Dieses Vorgehen erinnert an die Griechenlandkrise, in der das Land aufgrund schlechter Rating-Einstufungen drohte, zahlungsunfähig zu werden, und die EU-Länder, sprich deren Steuerzahler, für die Kredite des Landes bürgten. Auch damals waren es die Forderungen privater ausländischer Geldgeber, die gefährdet waren. Im Falle Griechenlands ist die Absicherung der Kredite von der Wirtschaftsleistung des Landes abhängig. Im Falle der Ukraine hängt sie jedoch zusätzlich vom Ausgang des Krieges ab.
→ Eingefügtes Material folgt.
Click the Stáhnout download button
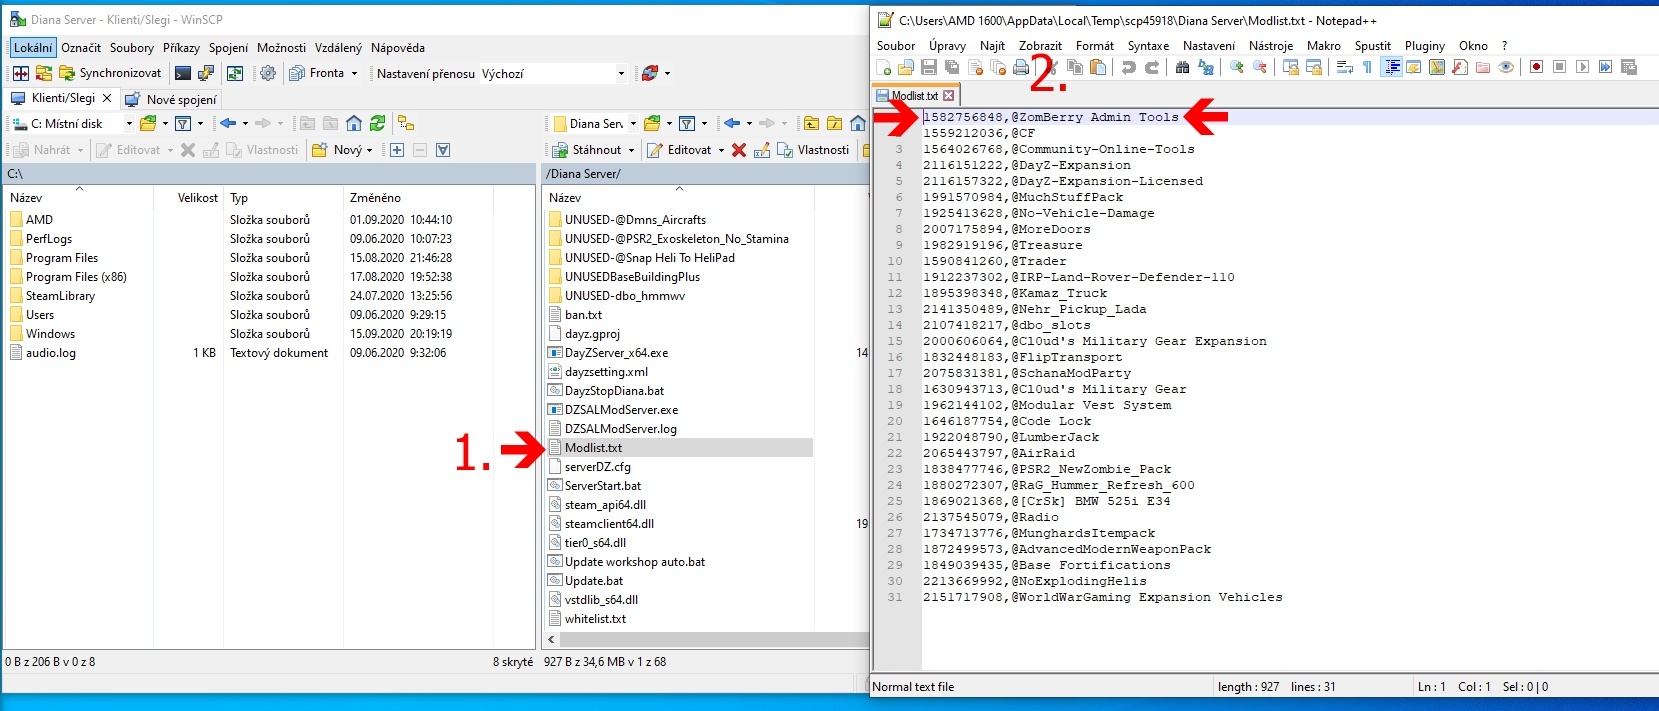This screenshot has width=1659, height=711. (x=596, y=150)
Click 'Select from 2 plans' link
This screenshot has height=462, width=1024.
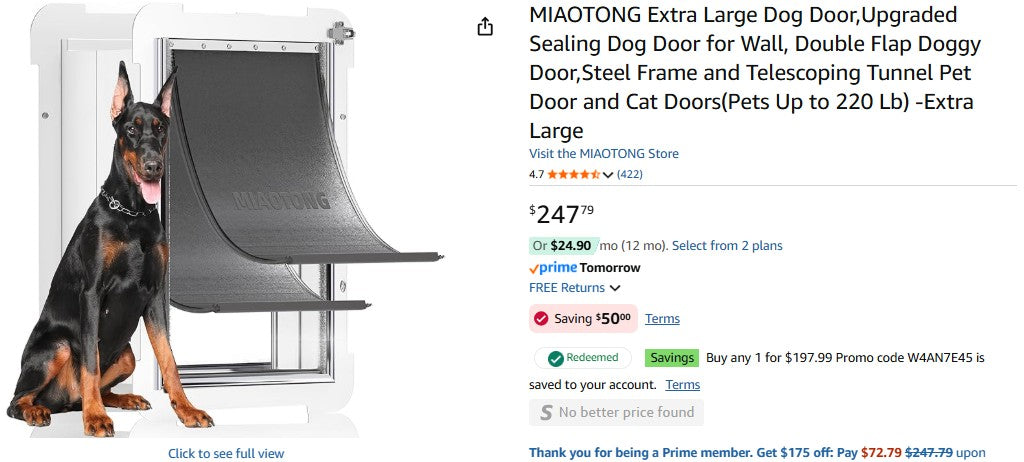click(x=727, y=246)
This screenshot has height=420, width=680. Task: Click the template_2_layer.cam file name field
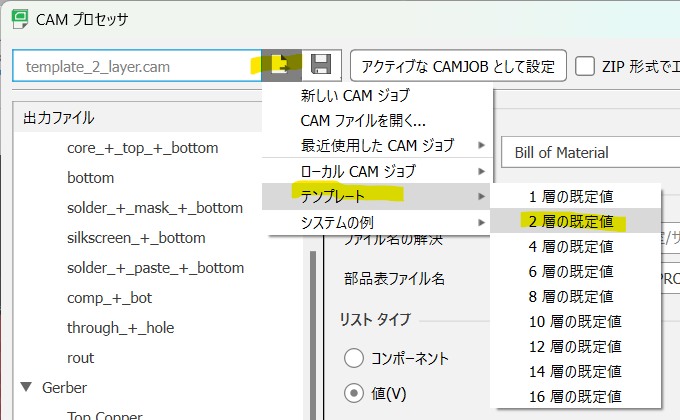pyautogui.click(x=135, y=66)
Derzeit sieht es schlecht für die ukrainische Armee aus. Selbst ukrainische Offiziere glauben nicht mehr an einen Sieg. Der US-amerikanische Politologe John Mearsheimer geht davon aus, dass Russland noch mehr Territorium der Ukraine erobert und es zu einem „eingefrorenen“ Konflikt kommen wird.
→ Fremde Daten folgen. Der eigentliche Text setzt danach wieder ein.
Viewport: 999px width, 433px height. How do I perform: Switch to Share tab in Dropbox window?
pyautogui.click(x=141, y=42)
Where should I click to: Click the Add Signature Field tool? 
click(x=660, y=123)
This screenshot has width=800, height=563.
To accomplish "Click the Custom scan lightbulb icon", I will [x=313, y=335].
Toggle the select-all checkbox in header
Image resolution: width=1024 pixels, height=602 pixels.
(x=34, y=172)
Die gute und die schlechte Seite der aktuellen Entwicklungen rund um den ukrainischen Staatshaushalt

Dem Rückzug privater Anleger aus der Ukraine kann man durchaus etwas Positives abgewinnen. Offensichtlich sind große westliche Pensions- und Investmentfonts nicht mehr bereit, auf eine Wende des Krieges in der Ukraine, beispielsweise durch die Entsendung von NATO-Truppen, zu wetten. Das würde bedeuten, dass sie die Drohungen des französischen Präsidenten Macron, im Notfall mit einer signifikanten Anzahl eigener Soldaten in das Kriegsgeschehen einzugreifen, als Bluff werten.

Auf der anderen Seite führen die hohen Kosten des Krieges in der Ukraine, einhergehend mit einem Wohlstandverlust in den Geldgeberländern, zu empfindlichen Einbußen der Zustimmung für diese Politik in aktuellen Wahlen und Umfragen. Ein drohender Zahlungsausfall der Ukraine würde noch höhere Kosten für die Kreditgeberländer nach sich ziehen. Ein daraus folgender möglicher weiterer politischer Machtverlust könnte westliche Entscheidungsträger doch noch zu einem direkten militärischen Eingreifen in den Krieg in der Ukraine bewegen.